Je voulais vous dire…


Un blog qui parle de politique, de social, d'environnement... De la vie quoi!


samedi 24 avril 2010

Vous prendriez bien un Porte pour le weekend ?

Pas la moindre inspiration ce matin... Rien, quedalle.

Mais heureusement, lorsque l’inspiration vient à disparaitre il me reste toujours la possibilité de me tourner vers l’ami Porte.

L’ami Porte, c’est toujours une bonne occasion de faire du remplissage intelligent !
En plus, lorsqu’il s’agit d’enfoncer Estrosi, qui est mon maire je vous le rappelle, je ne m’en prive pas.

Allez ! Bon weekend !

jeudi 22 avril 2010

Le PQ trois couleurs

Tien, allez ! On va faire un billet de paresseux histoire de rassurer ceux qui s’inquièteraient de mes silences.

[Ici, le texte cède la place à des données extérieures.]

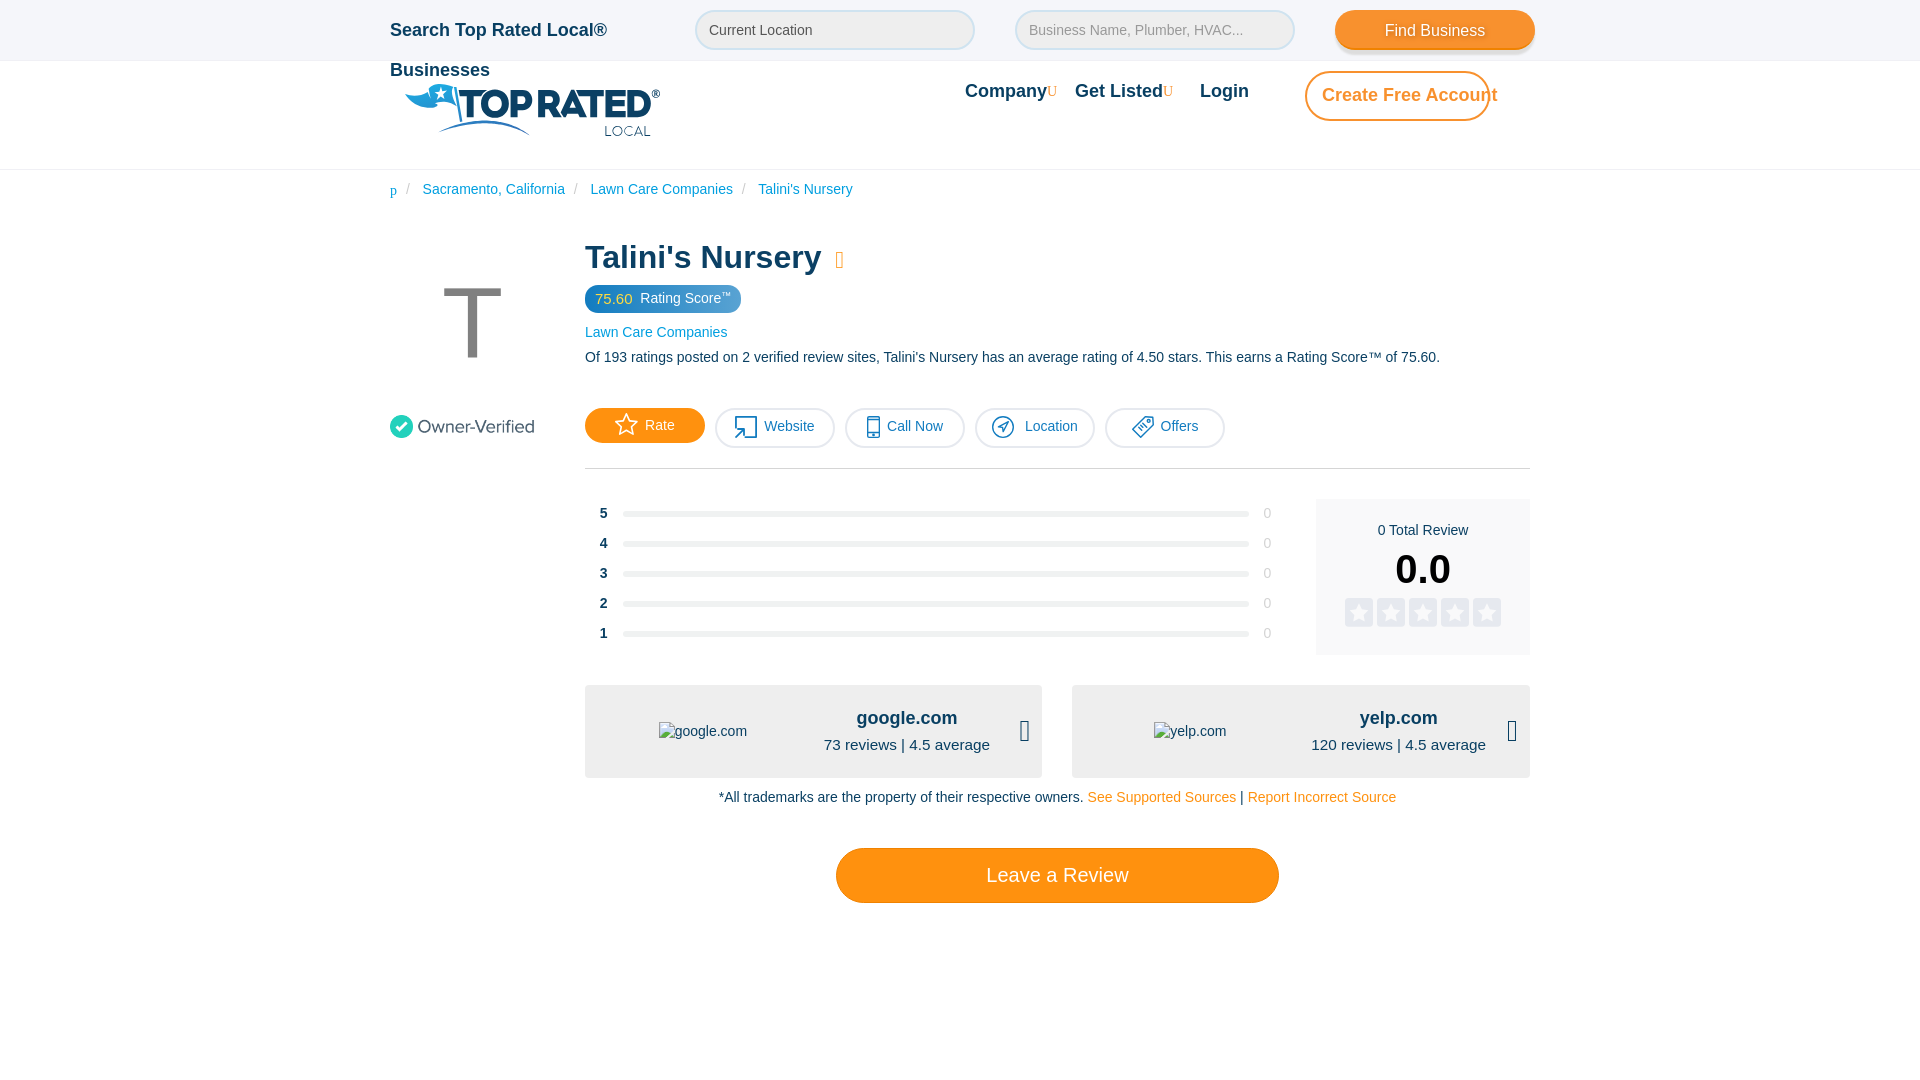 This screenshot has height=1080, width=1920. I want to click on Website, so click(774, 428). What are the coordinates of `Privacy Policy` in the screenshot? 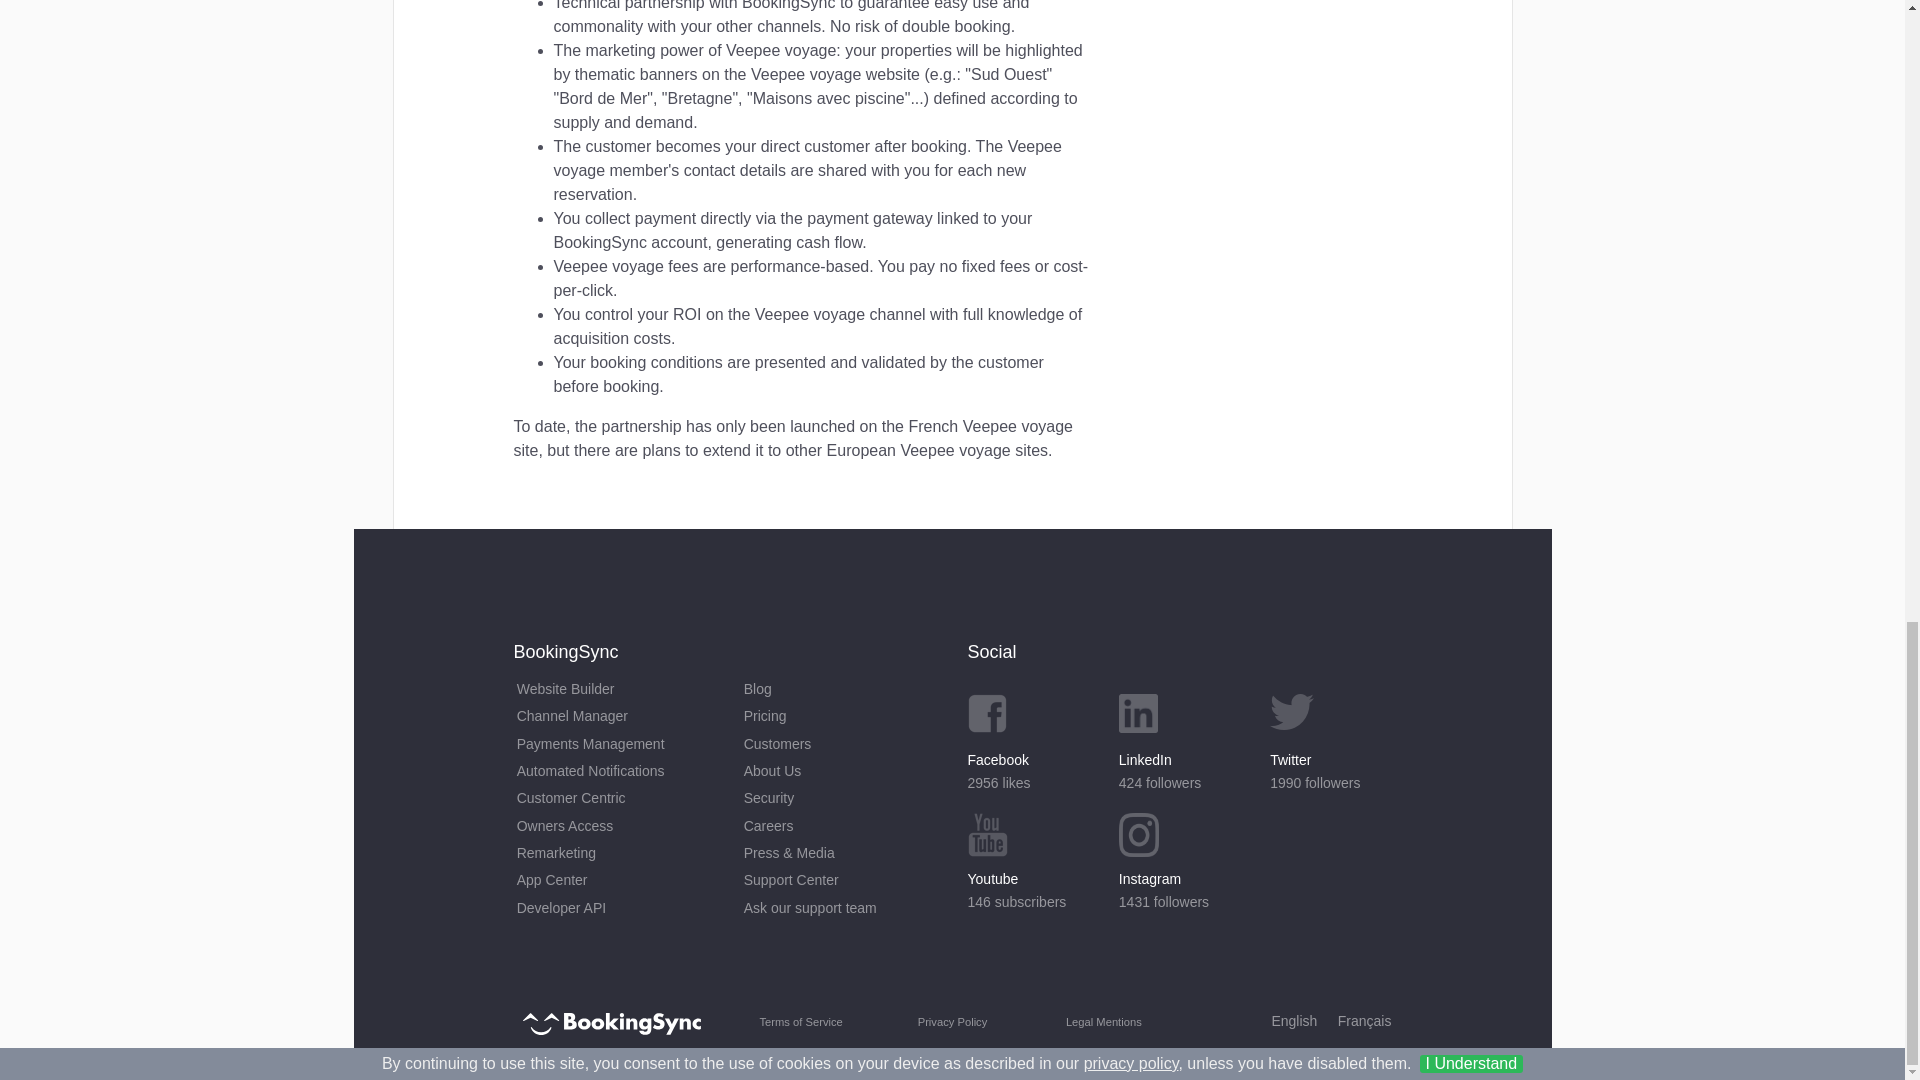 It's located at (612, 690).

Un truc rapide et de bon goût, comme il se doit.

Est-ce que cette photo vous choque ?



Petite précision, il s’agit d’un cliché sélectionné par la FNAC dans le cadre d’une exposition consacrée au « politiquement correct ».

En ce qui me concerne, c’est clairement non, le fait que l’on se torche le cul avec le drapeau de mon pays ne me choque pas. Ce qui me choque par contre, c’est qu’on en vienne à le faire... Vous voyez ce que je veux dire ?

Ce qui me choque c’est qu’un pays, mon pays, devienne tellement contraire à tout ce que j’aime, que peut-être (je dis bien peut-être) j’en viendrais à comprendre les gens qui agissent de la sorte...

mardi 20 avril 2010

La précaution pour principe

Au départ, le principe de précaution, c’est quand-même du bon sens... Ou du moins le sens de la collectivité et le désir de lui faire courir le moins de risque possible.
Il y a quelque-chose qui cloche, on ne sait pas bien pourquoi, mais dans le doute on va quand-même arrêter...
Voilà, c’est ça le principe de précaution. La mise en application de l’adage le plus populaire qui soit et qui dit que dans le doute il vaut mieux s’abstenir.

Mais, tout le monde n’est pas de cet avis... Dans le lot vous remarquerez toujours une voix ou deux, et plus particulièrement dans les médias main-stream, prêt à remettre en cause ce sacro-saint principe. Oh, pas de façon ouvertement dénonciatrice, non... Cela ressemble le plus souvent à une question. Du genre : Je me demande si parfois... on n’en fait pas un peu trop... ? Vous vous rendez compte tous ces gens bloqués, toutes ces entreprises embêtées... C’est pas bon pour le pays ça...
Bref, le principe de précaution est un principe qui à chaque fois qu’il est appliqué soulève la polémique. Un peu comme s’il n’était pas légitime. Comme si (horreur !), il était même par principe quelque peu abusif, voire dictatorial.

Et ces derniers mois, le moins que l’on puisse dire est que nous avons été confrontés à l’application (et à la contestation) de ce principe. La grippe A, les zones noires de Xinthia, le volcan qui toussote... Mais en même temps que nous l’appliquons, nous entendons encore et toujours ces mêmes voix nous susurrer à l’oreille que nous en faisons trop...

Tenez par exemple, cette insistance à nous rabattre les oreilles que chaque jour que dieu fait sans avions dans le ciel coûte des centaines de millions... J’ai même lu qu’il s’agissait « d’une crise plus importante que le 11 septembre » ! (Au passage vous remarquerez le cynisme de la référence historique...)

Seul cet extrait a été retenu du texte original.